Recently, uridine adenosine tetraphosphate (Up4A) was described as a strong vasoconstrictor released from endothelial cells after stimulation with mechanical stress. In this study, we isolated and identified Up4A from kidney tissue, and we characterized the essential varying effects of Up4A on the afferent and efferent arterioles. Porcine and human kidney tissue was fractionated by size exclusion chromatography, affinity chromatography, anion exchange chromatography and reverse phase chromatography.

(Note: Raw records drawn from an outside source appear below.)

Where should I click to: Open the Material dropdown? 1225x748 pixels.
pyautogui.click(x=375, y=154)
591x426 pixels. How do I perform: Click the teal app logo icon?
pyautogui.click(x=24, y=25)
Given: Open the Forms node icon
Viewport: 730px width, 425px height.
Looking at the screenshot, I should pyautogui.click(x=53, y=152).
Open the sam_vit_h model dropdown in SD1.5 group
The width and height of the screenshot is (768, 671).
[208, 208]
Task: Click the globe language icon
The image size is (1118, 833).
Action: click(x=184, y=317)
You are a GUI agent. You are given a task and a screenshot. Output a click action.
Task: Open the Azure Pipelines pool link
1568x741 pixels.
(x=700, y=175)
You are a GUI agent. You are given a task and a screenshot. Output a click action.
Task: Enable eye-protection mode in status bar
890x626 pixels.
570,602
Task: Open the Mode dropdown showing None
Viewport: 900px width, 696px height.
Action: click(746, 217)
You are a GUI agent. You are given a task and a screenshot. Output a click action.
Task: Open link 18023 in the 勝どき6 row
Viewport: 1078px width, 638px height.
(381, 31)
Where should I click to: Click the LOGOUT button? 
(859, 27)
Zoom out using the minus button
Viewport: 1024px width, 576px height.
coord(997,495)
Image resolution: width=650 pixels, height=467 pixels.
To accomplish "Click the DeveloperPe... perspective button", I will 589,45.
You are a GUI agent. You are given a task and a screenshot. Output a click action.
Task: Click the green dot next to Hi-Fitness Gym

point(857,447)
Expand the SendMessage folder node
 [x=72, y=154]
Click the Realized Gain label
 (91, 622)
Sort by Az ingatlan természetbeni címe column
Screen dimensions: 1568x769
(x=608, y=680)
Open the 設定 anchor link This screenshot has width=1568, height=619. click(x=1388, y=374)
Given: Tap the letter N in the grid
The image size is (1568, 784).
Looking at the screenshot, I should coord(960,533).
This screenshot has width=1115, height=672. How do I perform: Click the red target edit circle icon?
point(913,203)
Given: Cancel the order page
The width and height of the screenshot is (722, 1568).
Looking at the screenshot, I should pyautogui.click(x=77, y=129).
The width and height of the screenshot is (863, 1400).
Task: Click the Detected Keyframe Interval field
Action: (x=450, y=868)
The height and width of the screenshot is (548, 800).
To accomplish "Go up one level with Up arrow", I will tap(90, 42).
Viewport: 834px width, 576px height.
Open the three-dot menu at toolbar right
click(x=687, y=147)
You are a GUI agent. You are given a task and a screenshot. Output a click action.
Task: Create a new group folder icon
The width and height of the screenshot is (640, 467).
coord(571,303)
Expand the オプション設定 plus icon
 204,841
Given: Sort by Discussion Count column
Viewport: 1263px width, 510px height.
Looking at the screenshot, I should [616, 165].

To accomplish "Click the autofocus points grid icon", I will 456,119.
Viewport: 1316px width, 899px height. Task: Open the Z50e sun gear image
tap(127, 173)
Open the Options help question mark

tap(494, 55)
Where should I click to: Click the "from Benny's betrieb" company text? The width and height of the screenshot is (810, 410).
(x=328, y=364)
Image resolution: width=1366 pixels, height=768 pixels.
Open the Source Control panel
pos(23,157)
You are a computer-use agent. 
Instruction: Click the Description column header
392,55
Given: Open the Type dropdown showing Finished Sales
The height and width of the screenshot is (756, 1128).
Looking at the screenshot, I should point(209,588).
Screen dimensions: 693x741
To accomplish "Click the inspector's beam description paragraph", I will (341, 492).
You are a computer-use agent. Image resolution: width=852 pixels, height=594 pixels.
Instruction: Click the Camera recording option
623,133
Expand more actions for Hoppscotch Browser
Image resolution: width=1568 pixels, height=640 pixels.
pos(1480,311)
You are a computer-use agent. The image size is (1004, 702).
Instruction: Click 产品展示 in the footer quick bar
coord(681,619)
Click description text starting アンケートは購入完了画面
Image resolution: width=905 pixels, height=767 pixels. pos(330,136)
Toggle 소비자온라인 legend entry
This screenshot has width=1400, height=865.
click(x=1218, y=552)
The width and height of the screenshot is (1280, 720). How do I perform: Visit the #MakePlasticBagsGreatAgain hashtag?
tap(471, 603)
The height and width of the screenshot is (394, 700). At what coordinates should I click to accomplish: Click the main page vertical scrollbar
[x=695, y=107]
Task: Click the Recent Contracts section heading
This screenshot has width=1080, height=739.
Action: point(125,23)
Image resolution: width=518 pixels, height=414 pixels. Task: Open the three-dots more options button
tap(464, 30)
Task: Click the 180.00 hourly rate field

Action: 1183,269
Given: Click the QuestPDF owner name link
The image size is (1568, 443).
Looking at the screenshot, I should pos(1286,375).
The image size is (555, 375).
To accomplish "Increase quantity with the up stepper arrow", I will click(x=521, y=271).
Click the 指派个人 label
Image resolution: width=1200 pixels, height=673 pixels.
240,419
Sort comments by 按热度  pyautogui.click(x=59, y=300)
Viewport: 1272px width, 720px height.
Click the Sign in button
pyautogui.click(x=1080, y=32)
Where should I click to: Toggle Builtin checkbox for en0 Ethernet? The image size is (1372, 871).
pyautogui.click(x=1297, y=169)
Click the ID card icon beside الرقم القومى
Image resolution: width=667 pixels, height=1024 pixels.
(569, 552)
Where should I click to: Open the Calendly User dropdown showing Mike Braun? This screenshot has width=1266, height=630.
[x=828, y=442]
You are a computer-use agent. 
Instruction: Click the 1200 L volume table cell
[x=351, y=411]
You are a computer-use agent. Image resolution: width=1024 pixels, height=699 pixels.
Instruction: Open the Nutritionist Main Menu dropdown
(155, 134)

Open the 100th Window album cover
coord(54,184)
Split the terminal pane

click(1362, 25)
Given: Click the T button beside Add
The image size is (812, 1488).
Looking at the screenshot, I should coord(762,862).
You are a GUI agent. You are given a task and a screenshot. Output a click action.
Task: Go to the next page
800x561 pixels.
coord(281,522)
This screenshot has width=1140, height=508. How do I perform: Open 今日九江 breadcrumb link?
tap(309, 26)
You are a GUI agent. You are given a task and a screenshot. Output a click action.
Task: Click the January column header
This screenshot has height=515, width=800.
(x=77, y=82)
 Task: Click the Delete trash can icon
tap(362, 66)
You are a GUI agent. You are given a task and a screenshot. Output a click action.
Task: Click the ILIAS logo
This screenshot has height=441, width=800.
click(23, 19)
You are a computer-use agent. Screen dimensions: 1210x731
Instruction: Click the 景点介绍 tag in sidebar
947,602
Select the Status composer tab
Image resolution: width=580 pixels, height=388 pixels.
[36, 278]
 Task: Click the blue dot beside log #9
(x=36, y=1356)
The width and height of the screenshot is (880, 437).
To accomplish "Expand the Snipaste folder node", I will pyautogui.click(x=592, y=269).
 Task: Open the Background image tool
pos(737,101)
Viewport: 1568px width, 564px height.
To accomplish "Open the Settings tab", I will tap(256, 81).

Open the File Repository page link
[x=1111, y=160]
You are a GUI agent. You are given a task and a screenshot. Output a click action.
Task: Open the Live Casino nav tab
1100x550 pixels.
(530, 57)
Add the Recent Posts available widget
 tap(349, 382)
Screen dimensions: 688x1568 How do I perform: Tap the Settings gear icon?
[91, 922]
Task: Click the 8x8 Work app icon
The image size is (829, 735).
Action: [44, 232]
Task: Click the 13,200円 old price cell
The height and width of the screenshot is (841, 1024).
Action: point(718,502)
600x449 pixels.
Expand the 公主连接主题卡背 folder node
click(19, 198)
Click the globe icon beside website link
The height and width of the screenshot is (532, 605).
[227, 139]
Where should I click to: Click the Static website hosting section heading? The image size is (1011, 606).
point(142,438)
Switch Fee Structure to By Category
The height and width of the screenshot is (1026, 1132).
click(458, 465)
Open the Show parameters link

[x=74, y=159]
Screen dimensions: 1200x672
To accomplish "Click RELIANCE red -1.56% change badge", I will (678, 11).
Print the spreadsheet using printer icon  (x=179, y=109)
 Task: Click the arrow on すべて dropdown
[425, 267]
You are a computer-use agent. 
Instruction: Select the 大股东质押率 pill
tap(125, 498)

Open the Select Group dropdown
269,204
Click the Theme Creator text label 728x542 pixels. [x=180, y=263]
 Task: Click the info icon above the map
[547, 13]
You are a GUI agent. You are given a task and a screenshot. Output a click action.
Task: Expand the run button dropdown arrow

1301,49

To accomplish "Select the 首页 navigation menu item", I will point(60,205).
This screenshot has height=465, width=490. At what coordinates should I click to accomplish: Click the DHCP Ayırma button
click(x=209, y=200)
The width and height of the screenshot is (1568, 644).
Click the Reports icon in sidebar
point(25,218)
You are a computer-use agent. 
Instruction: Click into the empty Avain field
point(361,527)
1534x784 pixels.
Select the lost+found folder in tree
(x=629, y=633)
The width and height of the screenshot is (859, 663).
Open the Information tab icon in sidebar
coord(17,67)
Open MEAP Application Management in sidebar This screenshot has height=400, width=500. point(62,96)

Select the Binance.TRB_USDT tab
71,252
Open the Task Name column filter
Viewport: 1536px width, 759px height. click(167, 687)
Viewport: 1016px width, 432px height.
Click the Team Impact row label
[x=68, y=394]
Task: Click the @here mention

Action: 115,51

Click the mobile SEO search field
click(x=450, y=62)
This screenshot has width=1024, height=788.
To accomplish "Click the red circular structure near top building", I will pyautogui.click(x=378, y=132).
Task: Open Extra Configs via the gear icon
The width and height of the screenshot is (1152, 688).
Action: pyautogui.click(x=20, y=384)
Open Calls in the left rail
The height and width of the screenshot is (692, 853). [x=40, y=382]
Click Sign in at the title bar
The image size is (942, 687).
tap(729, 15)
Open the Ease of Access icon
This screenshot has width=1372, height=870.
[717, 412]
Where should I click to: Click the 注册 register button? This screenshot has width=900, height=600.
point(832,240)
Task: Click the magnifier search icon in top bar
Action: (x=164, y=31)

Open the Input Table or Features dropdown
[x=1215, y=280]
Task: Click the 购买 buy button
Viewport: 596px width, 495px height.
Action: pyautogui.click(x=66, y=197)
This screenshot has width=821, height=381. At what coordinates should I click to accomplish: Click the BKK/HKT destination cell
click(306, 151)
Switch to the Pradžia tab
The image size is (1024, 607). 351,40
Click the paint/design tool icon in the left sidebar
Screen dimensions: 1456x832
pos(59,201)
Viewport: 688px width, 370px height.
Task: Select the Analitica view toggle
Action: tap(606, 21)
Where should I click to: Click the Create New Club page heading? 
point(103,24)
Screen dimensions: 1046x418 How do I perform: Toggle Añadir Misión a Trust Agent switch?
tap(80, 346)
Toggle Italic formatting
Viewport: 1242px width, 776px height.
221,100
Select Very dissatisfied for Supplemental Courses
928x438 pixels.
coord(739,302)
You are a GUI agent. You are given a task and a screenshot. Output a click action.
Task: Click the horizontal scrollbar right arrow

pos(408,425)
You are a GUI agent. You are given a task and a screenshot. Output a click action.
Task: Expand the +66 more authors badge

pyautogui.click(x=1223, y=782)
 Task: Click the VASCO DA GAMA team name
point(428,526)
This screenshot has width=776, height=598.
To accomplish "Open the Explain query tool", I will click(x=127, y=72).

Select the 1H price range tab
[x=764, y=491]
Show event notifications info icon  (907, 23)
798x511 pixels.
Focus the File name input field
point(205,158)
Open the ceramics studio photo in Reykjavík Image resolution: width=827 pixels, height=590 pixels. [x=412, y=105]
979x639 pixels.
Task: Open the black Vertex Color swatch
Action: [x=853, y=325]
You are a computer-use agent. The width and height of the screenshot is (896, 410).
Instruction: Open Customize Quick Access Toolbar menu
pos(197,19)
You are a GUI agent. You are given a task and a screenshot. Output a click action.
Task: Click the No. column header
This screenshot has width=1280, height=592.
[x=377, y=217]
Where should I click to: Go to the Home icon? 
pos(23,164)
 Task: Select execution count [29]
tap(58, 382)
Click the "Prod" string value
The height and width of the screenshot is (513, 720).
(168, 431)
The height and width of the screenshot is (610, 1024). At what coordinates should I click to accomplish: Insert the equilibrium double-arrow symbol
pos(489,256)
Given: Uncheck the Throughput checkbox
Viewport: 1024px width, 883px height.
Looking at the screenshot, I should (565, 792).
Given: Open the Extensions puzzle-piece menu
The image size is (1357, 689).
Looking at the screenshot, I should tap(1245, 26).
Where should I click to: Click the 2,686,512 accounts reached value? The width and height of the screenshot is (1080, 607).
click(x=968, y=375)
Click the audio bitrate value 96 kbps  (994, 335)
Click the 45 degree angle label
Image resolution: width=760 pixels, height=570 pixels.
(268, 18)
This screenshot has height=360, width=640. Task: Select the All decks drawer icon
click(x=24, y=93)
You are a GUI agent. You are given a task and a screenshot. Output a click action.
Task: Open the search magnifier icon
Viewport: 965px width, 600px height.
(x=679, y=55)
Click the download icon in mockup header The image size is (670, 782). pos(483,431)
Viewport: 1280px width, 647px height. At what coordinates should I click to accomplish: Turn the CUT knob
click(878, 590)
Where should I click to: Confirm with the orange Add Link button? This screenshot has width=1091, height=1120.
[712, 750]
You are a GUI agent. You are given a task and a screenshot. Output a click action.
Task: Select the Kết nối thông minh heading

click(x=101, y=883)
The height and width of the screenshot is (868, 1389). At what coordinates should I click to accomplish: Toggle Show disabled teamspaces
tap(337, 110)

In fractions purified to homogeneity, Up4A was identified by matrix-assisted laser desorption/ionisation time-of-flight mass spectrometry (MALDI-TOF MS), MALDI-LIFT fragment mass spectrometry (MALDI-TOF/TOF MS), retention-time comparison and enzymatic cleavage analysis. We analysed the release of Up4A from cultivated renal proximal tubule cells after stimulation of protein kinase C with oleoyl-2-acetyl-sn-glycerol (OAG). Up4A was identified in renal tissue, and the effect of Up4A on the vascular tone of isolated perfused afferent and efferent arterioles was tested. Stimulation of tubule cells with OAG increased the release rate of Up4A from tubule cells about tenfold. Up4A acts as a strong vasoconstrictive mediator on afferent arterioles, but has no significant effect on the tone of efferent arterioles, suggesting a functional role of Up4A as an autocrine hormone for glomerular perfusion. Because of the predominant effect of the Up4A on afferent arterioles, we assume that Up4A may decrease glomerular perfusion, intra-glomerular pressure and, hence, glomerular filtration rate. The release of Up4A from renal tubular cells may be an additional mechanism whereby tubular cells could affect renal perfusion. Up4A release may further contribute to renal vascular autoregulation mechanisms. In conclusion, as Up4A occurs in renal tissue and has marked effects on afferent but not efferent arterioles, Up4A may play a role in renal hemodynamics and possibly blood pressure regulation.